Requirement 1:
Decide whether each statement below agrees with the article on Alan Brill's book, answering yes or no and quoting the words of the article that settle it.
(a) Brill was ordained as a rabbi at Fordham University.
(b) Brill presents his book as an interfaith dialogue.
(c) Brill holds an endowed chair at Seton Hall University.
Requirement 2:
In the records, recast the lines from the one containing "You are a computer-use" through the end of the records as a numbered list, skipping blank lines and leaving out the pictures.

Excerpted text:

** start **

Rabbi Alan Brill signs a copy of his new book, Judaism and Other Religions: Models of Understanding, at Seton Hall University March 21. Photo by Robert Wiener
Rabbi Alan Brill signs a copy of his new book, Judaism and Other Religions: Models of Understanding, at Seton Hall University March 21. Photo by Robert Wiener

For a man who grew up in Forest Hills, a multi-ethnic area of Queens; was ordained as an Orthodox rabbi at Yeshiva University; and received a doctorate in Catholic theology from Fordham University, the subject of Alan Brill’s new book seems predestined.

Brill describes Judaism and Other Religions as “a Jewish theology of other religions,” rather than an interfaith dialogue.

The book examines a wide range of Jewish texts reflecting on other faiths, from biblical and talmudic views to contemporary approaches. At the heart of the book are questions of inclusivity. Can only one religion represent the “truth”? Is God to be found in other religions? Is there a “universal monotheism”?

“Since I tend to be an academic, I have produced a book which gave everyone resources of traditional texts that produced the ‘middle positions’ from the traditional rabbinical, medieval, and early modern texts,” said Brill, who holds the Cooperman/Ross Endowed Chair of Jewish-Christian Studies at Seton Hall University in South Orange.

He defines that “middle position” as somewhere between pluralism, which suggests that no one religion can claim the singular truth, and exclusivism, which says all other claims about God but your own are false.

** end **

Data provided:
** start **

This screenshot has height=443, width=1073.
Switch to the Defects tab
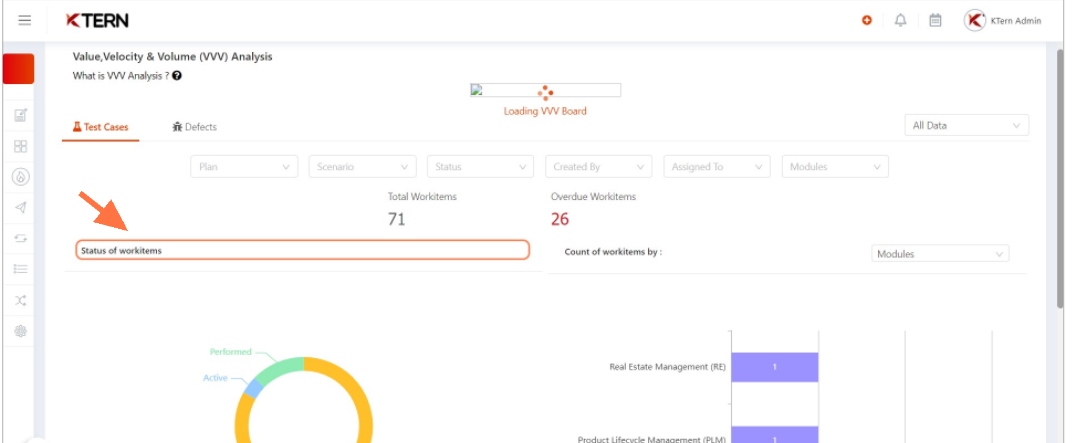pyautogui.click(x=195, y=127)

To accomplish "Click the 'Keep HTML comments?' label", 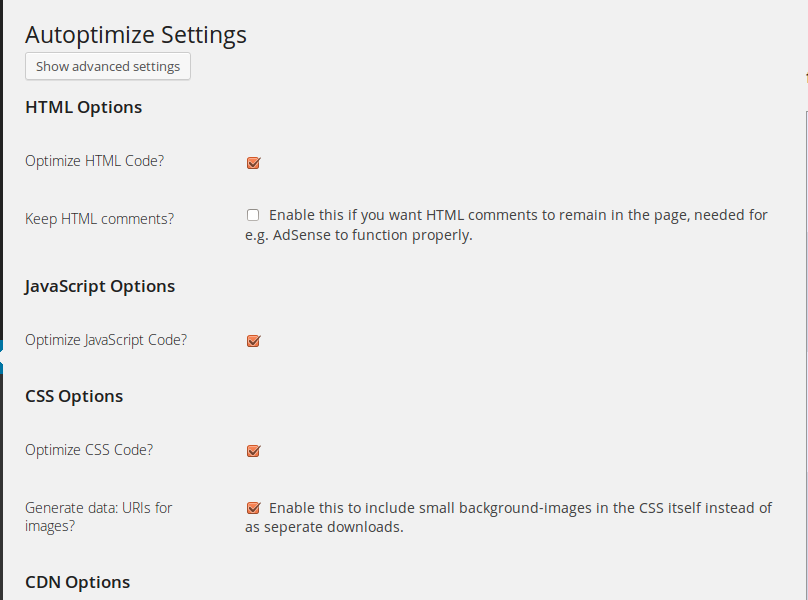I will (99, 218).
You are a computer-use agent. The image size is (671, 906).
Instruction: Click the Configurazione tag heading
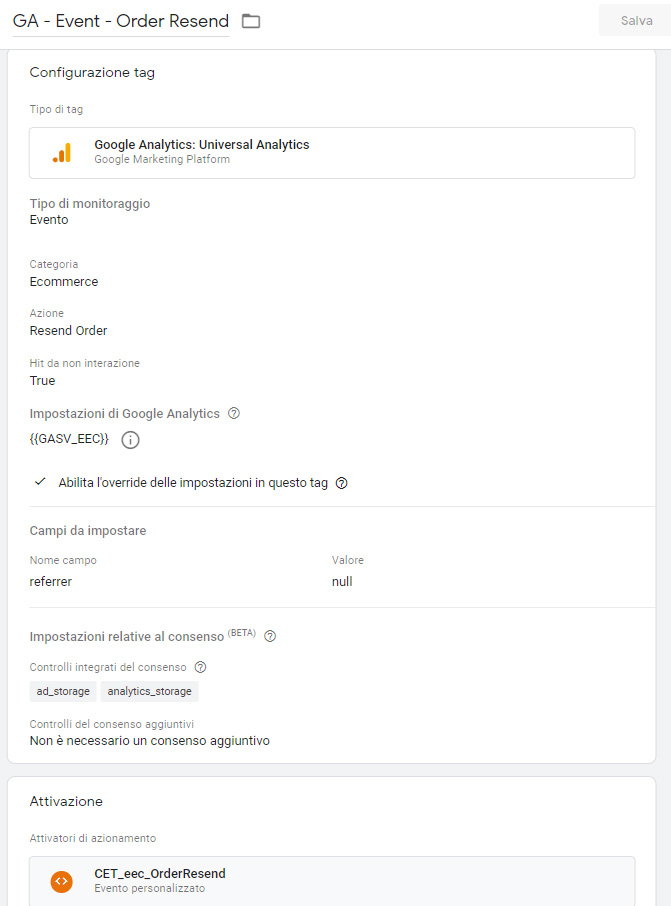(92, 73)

** end **

Task result 1:
(a) No: "was ordained as an Orthodox rabbi at Yeshiva University; and received a doctorate in Catholic theology from Fordham University"
(b) No: "“a Jewish theology of other religions,” rather than an interfaith dialogue"
(c) Yes: "who holds the Cooperman/Ross Endowed Chair of Jewish-Christian Studies at Seton Hall University in South Orange"

Task result 2:
1. You are a computer-use agent. The image size is (671, 906).
2. Instruction: Click the Configurazione tag heading
3. (92, 73)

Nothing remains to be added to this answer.